Apart from pollinating bees, I think we humans tend to forget the insect kingdom, as insects are not warm-blooded and potentially cuddly, but oh we need them so so much, they are the earth’s levellers.  We really really need them!   Our lives depend on them.

Please read The Insect Apocalypse Is Here, featured in The New York Times Magazine – it a very informative interesting and educational read.  And rather scary too…

Having just looked out of the French doors here, looking at nothing in particular,  made me remember that for the past three years or so, in summer months, when the doors are open, pesky flies rarely enter this room, perhaps only once to thrice a year.  Where have they all gone?

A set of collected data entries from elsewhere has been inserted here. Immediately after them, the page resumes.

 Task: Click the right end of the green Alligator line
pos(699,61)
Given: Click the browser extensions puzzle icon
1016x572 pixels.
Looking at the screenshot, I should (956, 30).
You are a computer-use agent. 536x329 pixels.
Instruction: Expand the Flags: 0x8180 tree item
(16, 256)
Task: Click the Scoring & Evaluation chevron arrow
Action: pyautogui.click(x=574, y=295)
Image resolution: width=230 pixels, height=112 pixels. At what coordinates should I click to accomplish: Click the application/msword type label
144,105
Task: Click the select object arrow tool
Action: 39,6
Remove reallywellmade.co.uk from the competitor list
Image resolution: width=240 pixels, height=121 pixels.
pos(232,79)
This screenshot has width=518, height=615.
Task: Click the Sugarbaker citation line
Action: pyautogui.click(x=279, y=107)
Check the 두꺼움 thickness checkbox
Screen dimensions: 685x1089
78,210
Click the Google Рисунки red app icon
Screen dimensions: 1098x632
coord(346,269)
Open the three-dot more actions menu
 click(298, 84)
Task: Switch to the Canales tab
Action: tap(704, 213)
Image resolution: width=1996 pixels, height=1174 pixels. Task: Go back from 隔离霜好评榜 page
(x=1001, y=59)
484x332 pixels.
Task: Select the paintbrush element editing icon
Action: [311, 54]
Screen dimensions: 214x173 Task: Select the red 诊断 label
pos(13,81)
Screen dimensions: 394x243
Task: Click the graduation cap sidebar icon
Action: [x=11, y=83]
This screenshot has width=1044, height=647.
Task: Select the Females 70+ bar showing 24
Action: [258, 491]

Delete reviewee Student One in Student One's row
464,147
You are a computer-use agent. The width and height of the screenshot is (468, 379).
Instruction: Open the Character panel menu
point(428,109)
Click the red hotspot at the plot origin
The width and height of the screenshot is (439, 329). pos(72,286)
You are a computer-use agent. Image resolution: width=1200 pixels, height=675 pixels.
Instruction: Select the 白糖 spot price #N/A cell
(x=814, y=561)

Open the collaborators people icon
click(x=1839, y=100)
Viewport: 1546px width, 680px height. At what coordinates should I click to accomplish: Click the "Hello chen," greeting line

Image:  Courtesy of Wikimedia Commons
Author:  Rob Young from United Kingdom



9 comments:

Mary said...

Yes, I do think we often forget about insects. They indeed are integral to our life as we know it. Where would we be without the pollinators? The bees, of course, but also the butterflies. Sad that now parks, etc. have to make specific butterfly gardens where butterflies are protected. When I was a kid this was not necessary, and butterflies were everywhere. Yes, we humans have an art --- of ripping the wings off everything.....uncaringly. Thought-provoking words.

Sherry Blue Sky said...

Oh, so true, from childhood to adults, we rip the wings off everything. I am glad you spoke for the butterfly, Anna. I think of the vanishing bees and, after them, the vanishing food sources as they go unpollinated. We are beginning to pay a high price for the wanton excesses of the last fifty years. So happy you wrote for Earthweal.

Susan said...

Such a powerful image--and true, stark truth. Some children have realized this. Culpability spares no one. It is so good to read your words again!

Truedessa said...

I can feel the ripped wings of the butterfly. I visited a butterfly sanctuary a couple of years ago and it was the most amazing sight ever. They were so beautiful fluttering here and there. A couple landed on me and I stood so still as to not disturb the moment. We need to keep these precious butterflies safe.

Brendan said...

A fine poem and great contribution to the weekly earthweal challenge, Anna -- the image of a boy ripping off the wings of a tender butterfly is writ large in humanity's tearing into nature for selfish ends -- Also that selfishness belies the indifference one species has toward all the others. When that species is as conscious as we are, though, it is something to grow out of ... I think that our earlier states of mind are present in children, that bland blind unsympathetic gaze toward nature is what exhibits in little children and American Republicans. (Joke there.) Your notes were an excellent addition here and Brooke Jarvis' NYT piece is truly alarming, I read it a few years ago and have had to habituate to the idea of an ever-more-silent world as insects and their food chains vanish. Great work, Anna, thanks again so much for contributing it to earthweal.

Sumana Roy said...

Being destructive is the sole purpose as it were! So from childhood to being adults 'ripping off' everything goes on and in the process there's so much loss. Imagine a world without insects! Humans will of course fade out as a consequence then. SO lovely to read your lines.

brudberg said...

Our curiosity and our eagerness to change everything is a lot like a little boy ripping the wings from a butterfly... and we do it knowing it means maiming the nature and us.

hedgewitch said...

Your poem is the perfect mirror of our cruelty, instinctive perhaps, but so destructive to every living thing around us. When will we outgrow this disregard, this self-centered survivalism that tells us all the world is ours to plunder? Perhaps when there's nothing left. I too mourn the butterflies--I plant gardens for them and the bees, but fewer and fewer come every year. A very speaking poem and accompanying essay.

Yvonne Osborne said...

Well penned, the comparison of a child's innocent wonder to the senseless greed of the adults in the room.